Although primarily used as a store of value, gold has many modern industrial uses including dentistry and electronics. Gold has traditionally found use because of its good resistance to oxidative corrosion and excellent quality as a conductor of electricity.
Chemically, gold is a transition metal and can form trivalent and univalent cations in solutions. Compared with other metals, pure gold is chemically least reactive, but it is attacked by aqua regia (a mixture of acids), forming chloroauric acid, but not by the individual acids, and by alkaline solutions of cyanide. Gold dissolves in mercury, forming amalgam alloys, but does not react with it. Gold is insoluble in nitric acid, which dissolves silver and base metals. This property is exploited in the gold refining technique known as "inquartation and parting". Nitric acid has long been used to confirm the presence of gold in items, and this is the origin of the colloquial term "acid test", referring to a gold standard test for genuine value.

Characteristics:-

• Gold is the most malleable and ductile of all metals; a single gram can be beaten into a sheet of 1 square meter, or an ounce into 300 square feet. Gold leaf can be beaten thin enough to become translucent. The transmitted light appears greenish blue, because gold strongly reflects yellow and red. Such semi-transparent sheets also strongly reflect infrared light, making them useful as infrared (radiant heat) shields in visors of heat-resistant suits, and in sun-visors for spacesuits.
• Gold readily creates alloys with many other metals. These alloys can be produced to modify the hardness and other metallurgical properties, to control melting point or to create exotic colors (see below). Gold is a good conductor of heat and electricity and reflects infrared radiation strongly. Chemically, it is unaffected by air, moisture and most corrosive reagents, and is therefore well suited for use in coins and jewelry and as a protective coating on other, more reactive, metals. However, it is not chemically inert.[1]

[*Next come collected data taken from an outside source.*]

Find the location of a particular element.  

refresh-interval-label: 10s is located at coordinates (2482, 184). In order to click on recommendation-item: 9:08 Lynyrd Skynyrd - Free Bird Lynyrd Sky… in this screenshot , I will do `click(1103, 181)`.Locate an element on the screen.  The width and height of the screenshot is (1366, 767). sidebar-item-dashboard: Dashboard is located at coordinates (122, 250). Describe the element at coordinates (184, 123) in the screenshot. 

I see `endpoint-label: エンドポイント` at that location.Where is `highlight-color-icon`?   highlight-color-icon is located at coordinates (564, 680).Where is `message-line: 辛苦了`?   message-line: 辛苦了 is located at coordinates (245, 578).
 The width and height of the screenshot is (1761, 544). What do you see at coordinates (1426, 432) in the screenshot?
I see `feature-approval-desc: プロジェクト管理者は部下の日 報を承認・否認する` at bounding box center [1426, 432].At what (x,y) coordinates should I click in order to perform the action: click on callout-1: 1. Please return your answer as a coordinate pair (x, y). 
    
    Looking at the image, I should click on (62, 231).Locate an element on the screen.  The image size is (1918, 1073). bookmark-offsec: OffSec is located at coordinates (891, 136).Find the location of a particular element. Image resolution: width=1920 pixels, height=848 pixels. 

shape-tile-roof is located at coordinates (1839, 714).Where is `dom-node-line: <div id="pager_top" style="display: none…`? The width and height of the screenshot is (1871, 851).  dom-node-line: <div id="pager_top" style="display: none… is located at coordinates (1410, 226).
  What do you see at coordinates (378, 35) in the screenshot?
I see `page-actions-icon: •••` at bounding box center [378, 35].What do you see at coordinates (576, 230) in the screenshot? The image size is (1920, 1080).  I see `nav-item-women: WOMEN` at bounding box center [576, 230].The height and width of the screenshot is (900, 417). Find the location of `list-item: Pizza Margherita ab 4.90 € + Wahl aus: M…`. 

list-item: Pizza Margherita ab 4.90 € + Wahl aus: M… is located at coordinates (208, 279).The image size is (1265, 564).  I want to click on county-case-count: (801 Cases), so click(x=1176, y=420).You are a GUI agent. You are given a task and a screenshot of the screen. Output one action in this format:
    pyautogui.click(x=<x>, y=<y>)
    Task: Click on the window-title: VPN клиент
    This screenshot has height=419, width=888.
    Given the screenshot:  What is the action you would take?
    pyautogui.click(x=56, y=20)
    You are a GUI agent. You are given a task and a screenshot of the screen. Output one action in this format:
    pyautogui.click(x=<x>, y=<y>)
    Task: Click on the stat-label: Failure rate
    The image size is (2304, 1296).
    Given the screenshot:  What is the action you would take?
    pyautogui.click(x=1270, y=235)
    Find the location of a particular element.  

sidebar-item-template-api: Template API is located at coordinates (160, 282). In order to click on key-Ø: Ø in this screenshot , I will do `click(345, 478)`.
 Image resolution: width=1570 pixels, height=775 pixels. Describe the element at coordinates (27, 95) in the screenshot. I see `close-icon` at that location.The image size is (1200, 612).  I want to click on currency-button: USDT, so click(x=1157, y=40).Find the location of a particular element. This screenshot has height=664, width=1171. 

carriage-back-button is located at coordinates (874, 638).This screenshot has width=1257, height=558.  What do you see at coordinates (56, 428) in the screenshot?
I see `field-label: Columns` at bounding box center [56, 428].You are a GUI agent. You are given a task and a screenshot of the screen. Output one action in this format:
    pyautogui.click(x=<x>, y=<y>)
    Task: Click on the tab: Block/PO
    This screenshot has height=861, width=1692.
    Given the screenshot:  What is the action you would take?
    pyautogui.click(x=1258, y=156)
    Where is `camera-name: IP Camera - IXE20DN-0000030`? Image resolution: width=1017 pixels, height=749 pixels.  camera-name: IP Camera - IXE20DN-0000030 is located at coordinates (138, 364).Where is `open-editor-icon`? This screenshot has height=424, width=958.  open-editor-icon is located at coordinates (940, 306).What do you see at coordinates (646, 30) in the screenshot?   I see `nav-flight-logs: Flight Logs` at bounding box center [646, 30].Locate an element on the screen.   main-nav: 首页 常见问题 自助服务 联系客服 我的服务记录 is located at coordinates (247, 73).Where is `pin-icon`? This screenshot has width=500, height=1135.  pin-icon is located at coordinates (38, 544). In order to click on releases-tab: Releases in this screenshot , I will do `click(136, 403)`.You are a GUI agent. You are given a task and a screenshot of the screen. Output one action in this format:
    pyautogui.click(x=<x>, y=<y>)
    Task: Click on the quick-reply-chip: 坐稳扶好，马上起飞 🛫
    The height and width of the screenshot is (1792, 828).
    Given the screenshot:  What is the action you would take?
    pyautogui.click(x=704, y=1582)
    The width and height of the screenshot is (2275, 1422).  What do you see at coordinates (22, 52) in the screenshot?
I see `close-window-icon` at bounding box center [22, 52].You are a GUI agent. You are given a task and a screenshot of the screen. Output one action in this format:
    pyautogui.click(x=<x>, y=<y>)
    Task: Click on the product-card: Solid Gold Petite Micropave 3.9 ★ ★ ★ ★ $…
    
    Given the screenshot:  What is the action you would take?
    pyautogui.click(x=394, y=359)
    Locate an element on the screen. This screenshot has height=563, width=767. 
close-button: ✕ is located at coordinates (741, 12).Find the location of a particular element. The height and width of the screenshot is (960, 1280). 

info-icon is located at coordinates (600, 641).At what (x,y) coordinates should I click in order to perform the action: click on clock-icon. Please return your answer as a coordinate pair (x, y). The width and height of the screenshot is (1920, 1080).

• Common oxidation states of gold include +1 (gold(I) or aurous compounds) and +3 (gold(III) or auric compounds). Gold ions in solution are readily reduced and precipitated out as gold metal by adding any other metal as the reducing agent. The added metal is oxidized and dissolves allowing the gold to be displaced from solution and be recovered as a solid precipitate.
• High quality pure metallic gold is tasteless and scentless; in keeping with its resistance to corrosion (it is metal ions which confer taste to metals).
• In addition, gold is very dense, a cubic meter weighing 19,300 kg. By comparison, the density of lead is 11,340 kg/m3, and that of the densest element, osmium, is 22,610 kg/m3.